A concerned McKay and an invitation to hurl on his sanctified floor. Wow. I must’ve looked bad indeed, but damn if I was going to puke on the floor if I could avoid it. I headed for the lab bathroom and he reluctantly allowed himself to be towed behind. It was the mirror on the wall there that showed me he might be right to be a little worried. I was bleeding. From everywhere. Nose. Ears. The whites of my eyes were crimson. My face and upper shirt were covered in blood. I looked like the slowest runner in a teen slasher movie. My stomach lurched and tore my attention from the mirror. Atlantean toilets…the less said about them the better. They were efficient though. This one whisked away every drop of the blood I vomited.

“Oh, shit. Shit. Shit. Shit.” The second I was finished, Rodney dragged me down to the floor of the bathroom. “What…shit. Elevate the feet. Right, right. Elevate the feet.” The ceiling spun lazily as he stripped off his lab coat, rolled it up and shoved it under my feet. “I didn’t know. You knocked me down and I couldn’t breathe for a second. Then you were all hunched over and I didn’t see. Well, I could see you only had one sock, but I couldn’t see anything else. I couldn’t see you were bleeding like a stuck…damn it, where is Carson?”

“Probably in bed.” And suddenly I felt better. It really was Rodney. I couldn’t babble that convincingly in a dream or a hallucination. It had worked. It had really worked. That little damn Cracker Jack prize had actually done it. I lifted my hand, but it was gone. I must’ve dropped it in my room. It had left something behind however.
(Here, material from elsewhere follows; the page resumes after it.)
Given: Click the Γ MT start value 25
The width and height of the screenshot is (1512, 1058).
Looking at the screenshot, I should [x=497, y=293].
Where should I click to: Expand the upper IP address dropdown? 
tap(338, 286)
“What’s that?” Rodney’s hand rested under mine supporting it as he leaned in for a closer look. He frowned at what was etched on my palm. “You’re burned. John, what the hell happened? What is this?”

The burn was red, heavily blistered and perfectly round. “A flux capacitor.” I gave him a slow smile. Not my usual breezy grin…just a smile, simple and relieved as hell. “I’m glad to see you, McKay.” Spinning, spinning. The world was spinning…so fast. “Really, really glad.”
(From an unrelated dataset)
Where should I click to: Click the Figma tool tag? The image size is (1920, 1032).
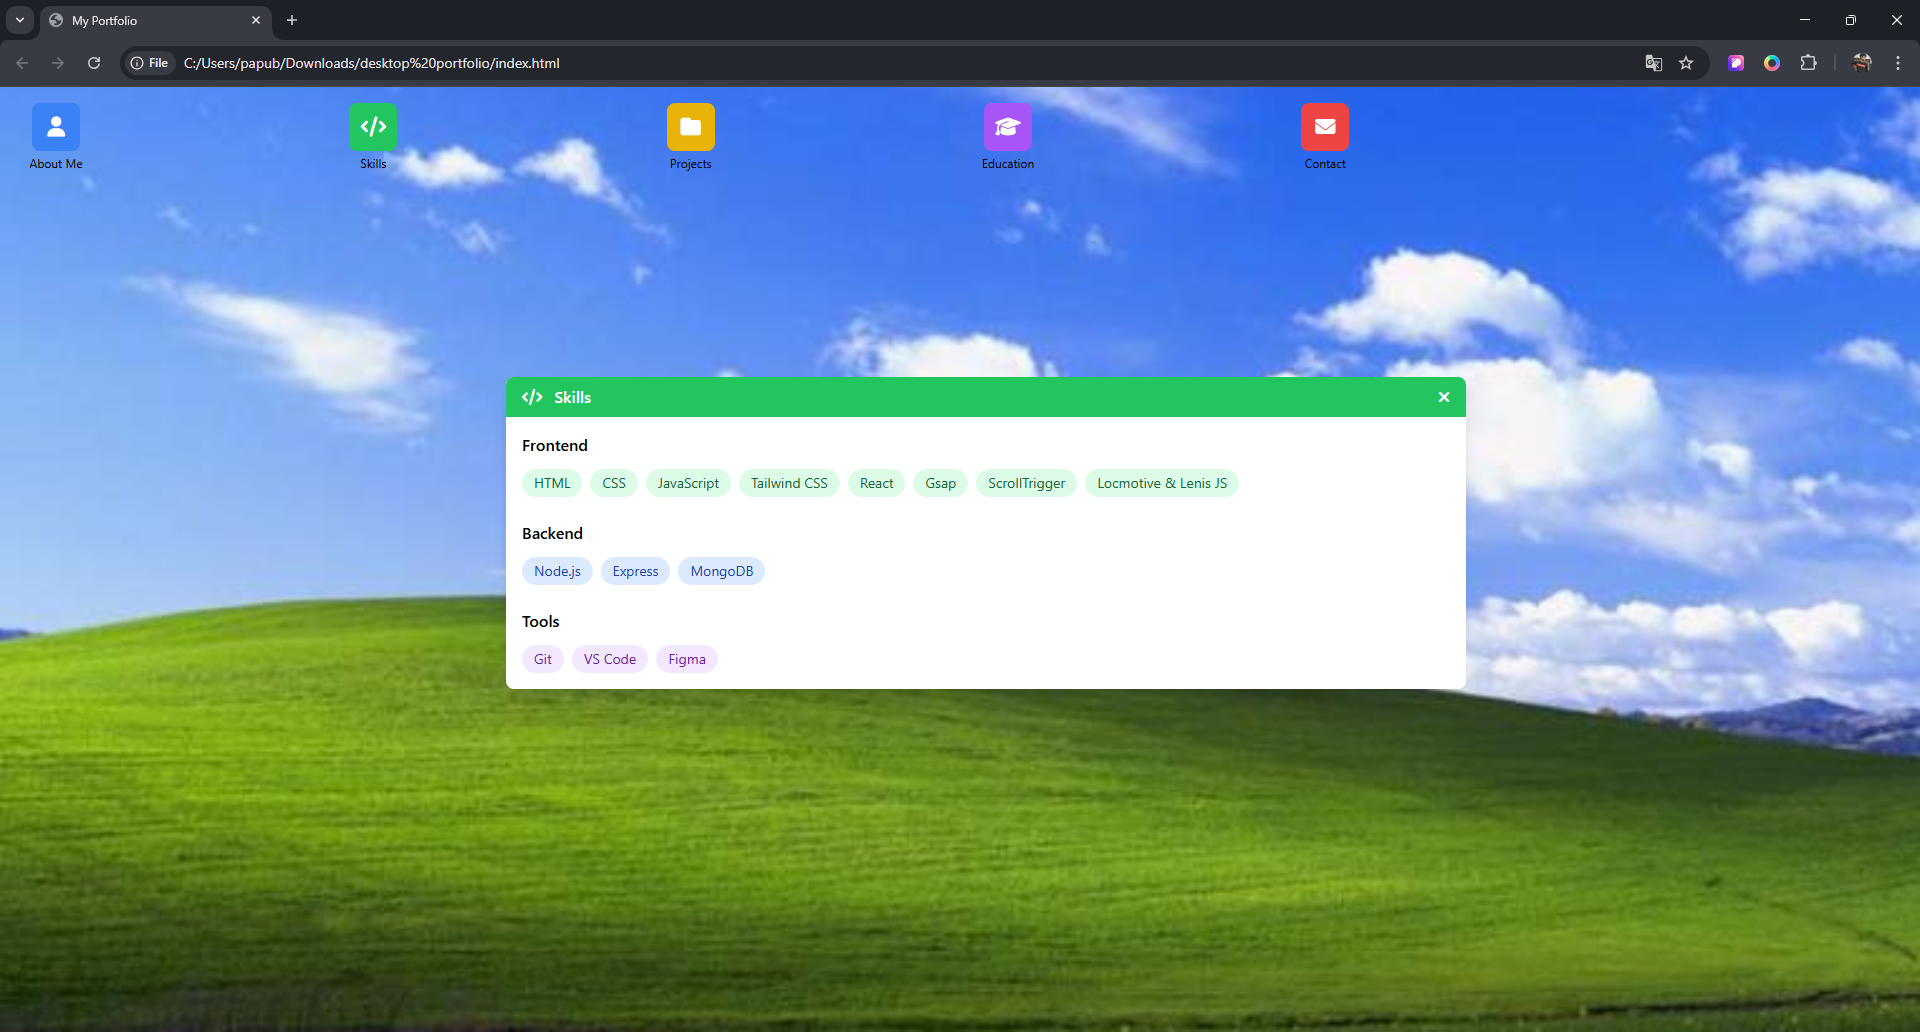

His look of worry intensified starkly. “Well…good. Uh…I’m glad to see you too. It’s been two whole hours after all.” His head jerked up as the distant lab door hissed. “We’re in here! Hurry the hell up!”

“Rodney?”

He looked back down at me, his brows furrowing in the precise way they had right before he’d died. God, he’d died. “Yes, John?”

My smile faded. “I don’t think I want to be your friend anymore.”

And then I spun away with the rest of the world. Fast, dark, and gone.